McFarland agrees that New Zealand should have had a third yellow card – and maybe even a penalty try against them – for Kieran Read’s “slap down” under the posts on Saturday but is under no illusions why the match finished in defeat as it did.
“Were there things we could have done better which could have won us that game? 100 per cent yes,” he said. “We’ll look at those and look to improve on them but at the same time there will be a massive focus on the positive side of things.
“Why did we put ourselves in a position to win the game? What were the good aspects? What do we need to repeat next week? All of those.
“I thought we could have dealt with New Zealand’s quick lineout a little better last week. We won all our own ball and had two steals but we could have had more. And the scrummage, we had some really good ones, but some when we were caught.”
In the meantime, McFarland is confident that Finn Russell will continue his advance when he leaves Glasgow, although he admits to concern about the stand-off’s overall welfare out of Scotland.
“Finn’s a world class fly-half, when we won in Australia he was the stand-out player,” he said.
“He’s a great character to have around, very relaxed and yet extremely competitive. “When he’s on the pitch he is a calmness about him which belies the difficulty of the position and he’ll continue to grow.
“He’s eager to learn and make improvements in his game. For example you sometimes don’t expect your 10s to be good in contact, but Finn is very good.

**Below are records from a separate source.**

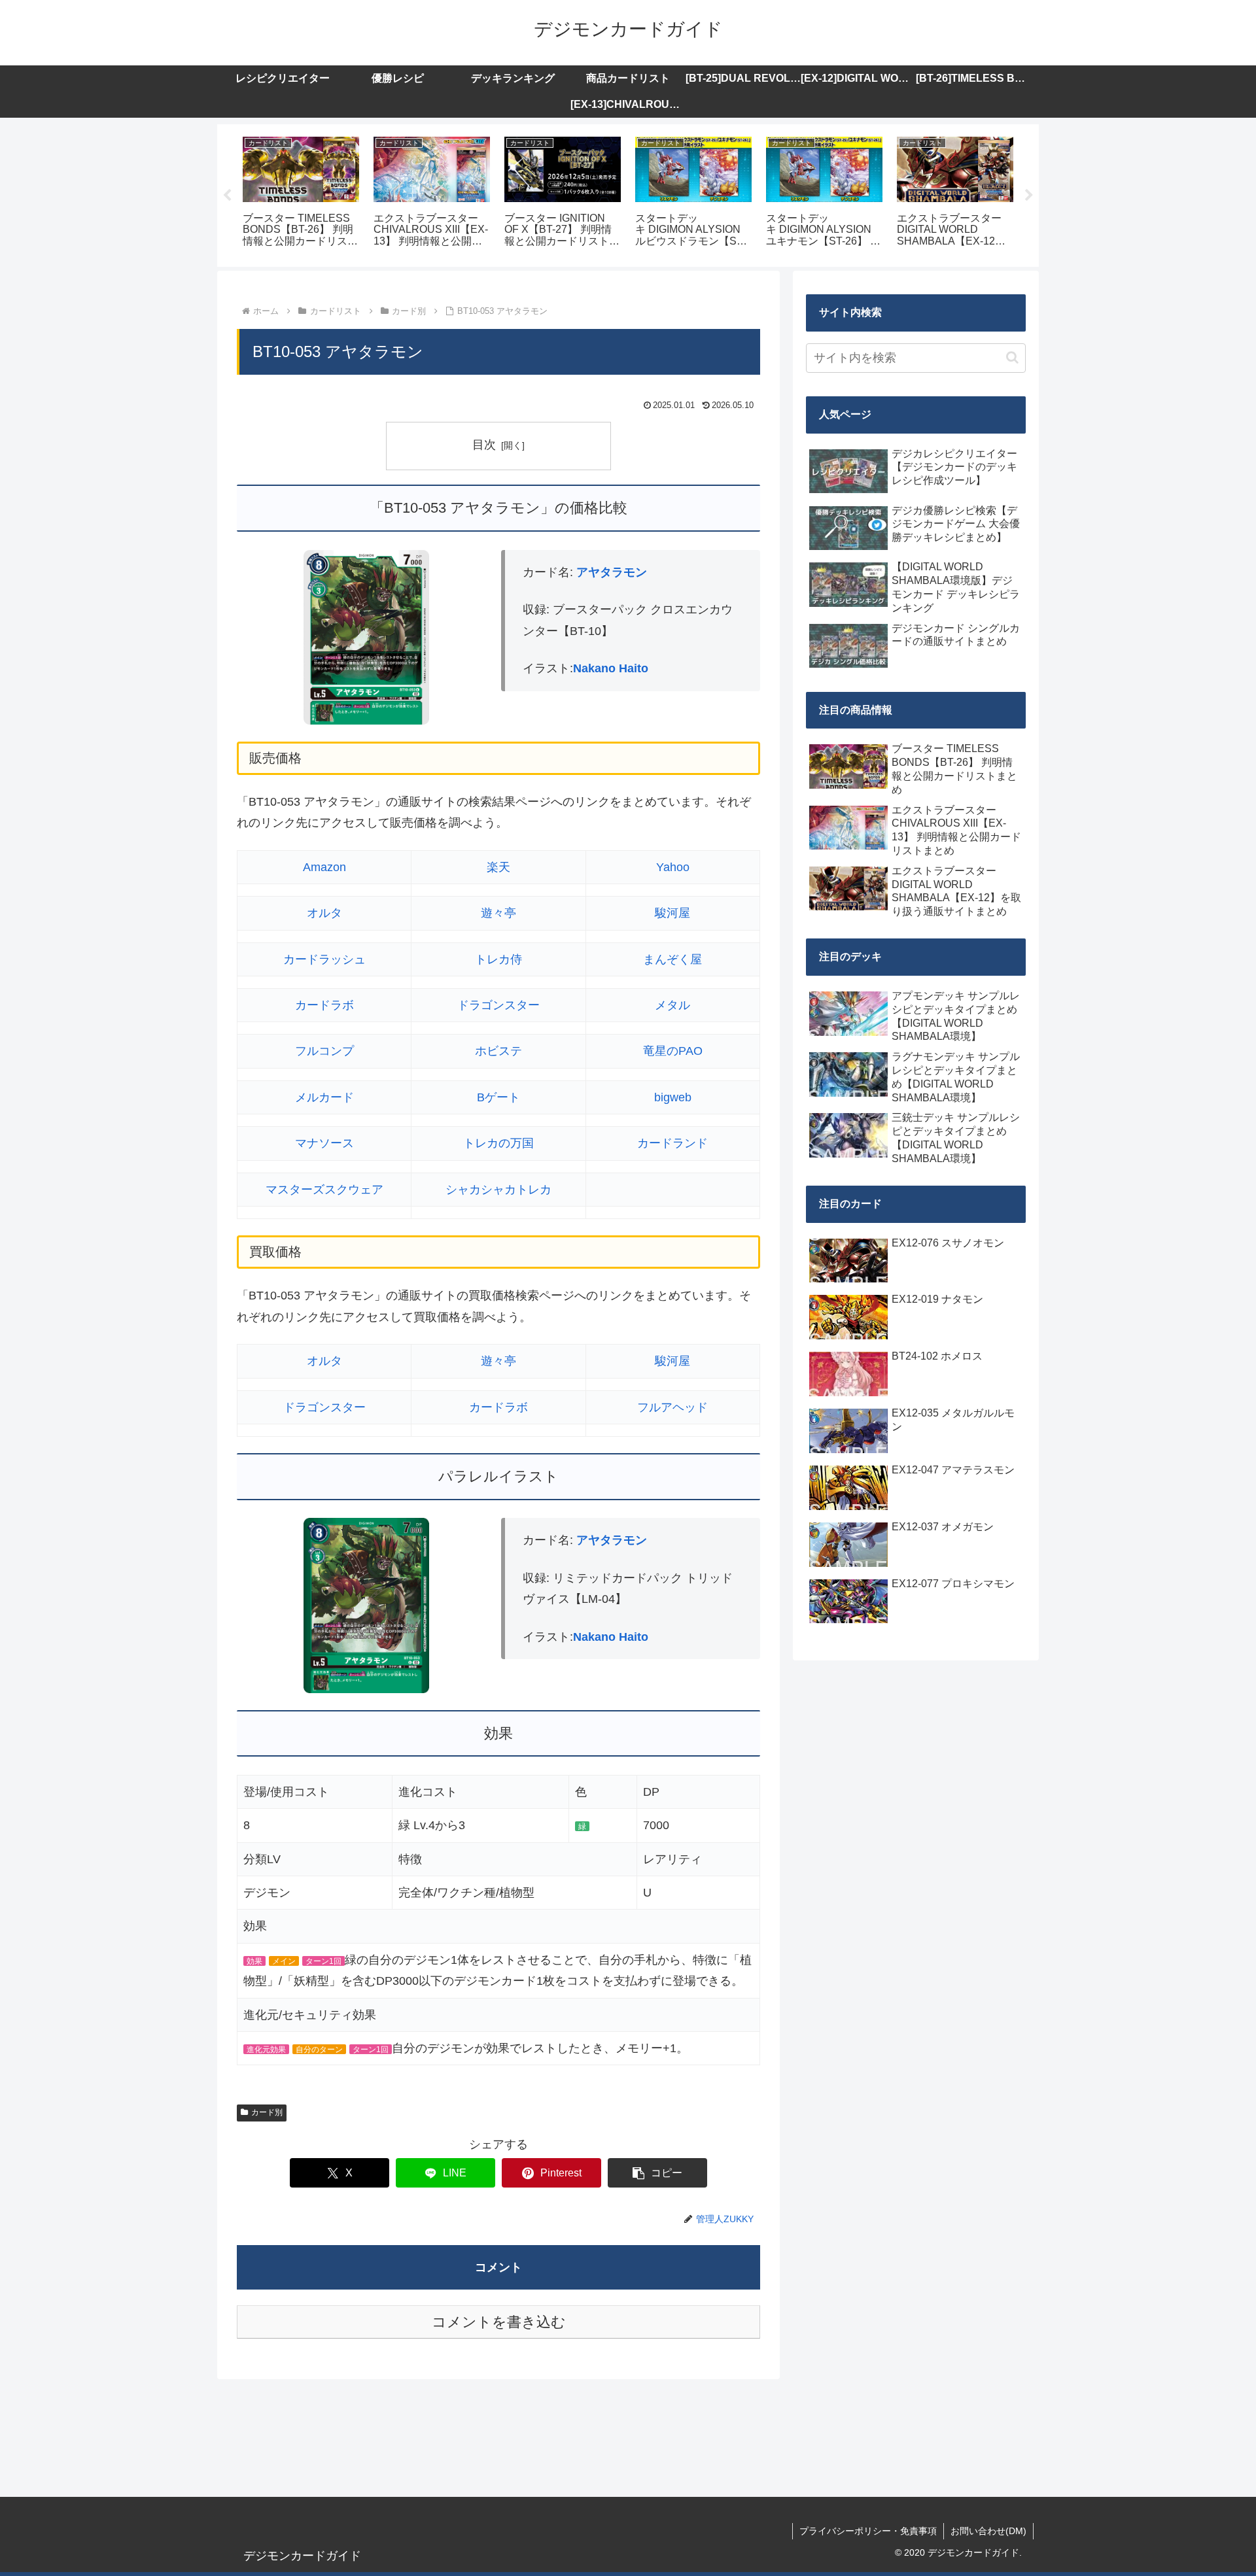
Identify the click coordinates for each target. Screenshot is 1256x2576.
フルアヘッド (672, 1407)
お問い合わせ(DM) (988, 2531)
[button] (657, 2173)
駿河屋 (672, 912)
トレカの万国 (498, 1143)
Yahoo (672, 867)
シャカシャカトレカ (498, 1189)
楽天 (498, 867)
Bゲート (498, 1097)
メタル (672, 1005)
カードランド (672, 1143)
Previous (227, 195)
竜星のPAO (673, 1050)
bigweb (672, 1097)
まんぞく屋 (672, 959)
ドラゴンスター (498, 1005)
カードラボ (324, 1005)
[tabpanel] (300, 193)
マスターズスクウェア (324, 1189)
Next (1029, 195)
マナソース (324, 1143)
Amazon (324, 867)
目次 (484, 444)
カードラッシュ (324, 959)
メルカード (324, 1097)
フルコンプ (324, 1050)
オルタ (324, 912)
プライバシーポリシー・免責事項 (868, 2531)
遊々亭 (498, 912)
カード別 (267, 2112)
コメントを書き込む (499, 2322)
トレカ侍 (498, 959)
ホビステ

“I look after the contact and sometimes I’ll look and think ‘who was that?’. It’s Finn clearing breakdowns. That’s special to do that skill well, and really good for a No 10.”
He wasn’t being specific about Russell, he added, but it was “definitely better for Scotland to have Scottish players playing in Scotland.”
“That’s not a complicated issue,” he continued. “In Scotland we have a good record of managing players and making sure that their long-term welfare is looked after so they can represent their country and their clubs. That has been done well.
“Players are looked after here. Longevity of your career and being at your best for key games are things players take into account when making decisions.
“But it’s a marketplace. It’s difficult for anyone to compete with the French clubs. That’s true if you are Scotland, England, Ireland, South Africa, even New Zealand.”